Fractal, Longitudinal Selves

Good quote from Kieron Gillen's newsletter that resonated with me:

But that it’s nonsense doesn’t make it useless. It’s made me think about time, perspective and who I was at each of these points. One of the things that has struck me as I’ve aged is that old people never actually explain what they mean “you’ll see things different when you’re older. You’ll have a different perspective” That only comes across as patronising, because it is patronising… but they’re also not really saying what they mean.

What being older does is provide a variety of perspectives – not just who you met, but from your own moving identity. You have been a different person at different places, and seen the world from where you stood. It’s not about the final perspective being correct – but an awareness that there are multiple perspectives one can inhabitant, and they were (mainly) true and necessary responses to where you were in that moment. Unless they’re being a total shithead (which is entirely possible) what they’re really saying is “you will see things differently when you’re older because you will have seen things differently at different points, and then have a different understanding based on all those people you’ve been.”

The danger for the old is that because they have had all these multiplicities of experience is that they think their multiplicities are all there are.

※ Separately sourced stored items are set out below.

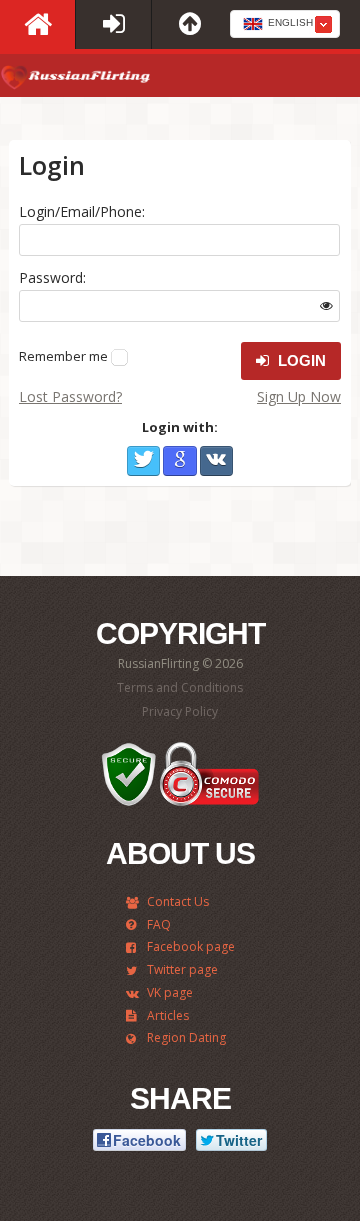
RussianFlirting (75, 80)
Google (179, 461)
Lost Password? (70, 396)
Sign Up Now (299, 396)
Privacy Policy (180, 711)
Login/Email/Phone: (82, 211)
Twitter (143, 461)
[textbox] (285, 25)
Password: (52, 277)
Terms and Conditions (180, 687)
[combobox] (285, 24)
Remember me (63, 356)
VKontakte (216, 461)
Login (300, 360)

That is fatal.

245: the juvenilia jamboree

This is the fractal version of something I've held for a long time, which is utterly obvious but for me has explained so much of various people's behaviour over time. Your worldview is not universal. Worldview here being the internal model of/interpretive lens you hold up to the world based on the aggregate of your life experience.

Again, I think this is utterly obvious to a lot of people. But so much that I see in other people's behaviour that I think of as wrong or destructive (in the minor or the major key) comes down to them just not operating as if this is true, and treating their own perspective as a monolith.

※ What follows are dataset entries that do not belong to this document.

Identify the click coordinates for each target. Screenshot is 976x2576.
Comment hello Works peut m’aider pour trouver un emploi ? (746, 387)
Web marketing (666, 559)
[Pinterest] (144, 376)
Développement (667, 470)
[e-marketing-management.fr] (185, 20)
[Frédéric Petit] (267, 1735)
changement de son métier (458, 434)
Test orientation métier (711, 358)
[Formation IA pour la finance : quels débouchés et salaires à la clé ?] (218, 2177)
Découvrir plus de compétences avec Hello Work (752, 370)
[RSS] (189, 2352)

(This is not the only thing that leads to those behaviours, of course -- it's perfectly possible to understand this and still do bad things or things badly. But it's a common 'thoughtless' thing, as far as I can see.)

The temporal aspect to this is important, too. I remember hearing some years ago (I think also on the Hidden Brain podcast, as referenced yesterday) about a study where participants were asked for their forward- and backward-looking perspectives on themselves over time. They were asked:

  • How much have you changed vs you a decade ago? (Answers generally boiling down to 'oh wow SO MUCH!')
  • How much do you think you'll change in the next decade? (Answers generally amounting to 'oh, not much, really'.)

Those answer patterns were consistent across all age groups. Generally, we seem to think we're 'finished' at whatever age we happen to be. We underrate how much will continue to grow and change, despite the preponderance of past evidence for the fact that we will. Understanding this has been hugely important to me. I feel in continuity with my past and future selves, but without feeling I am the 'correct' form of George, either.

(And the change talked about doesn't mean a strictly negative reckoning, either. We can have compassion for our past (or even future) selves even if we don't like them, or wish they'd done things differently, or had access to (self-)knowledge or insights that we have in the present.)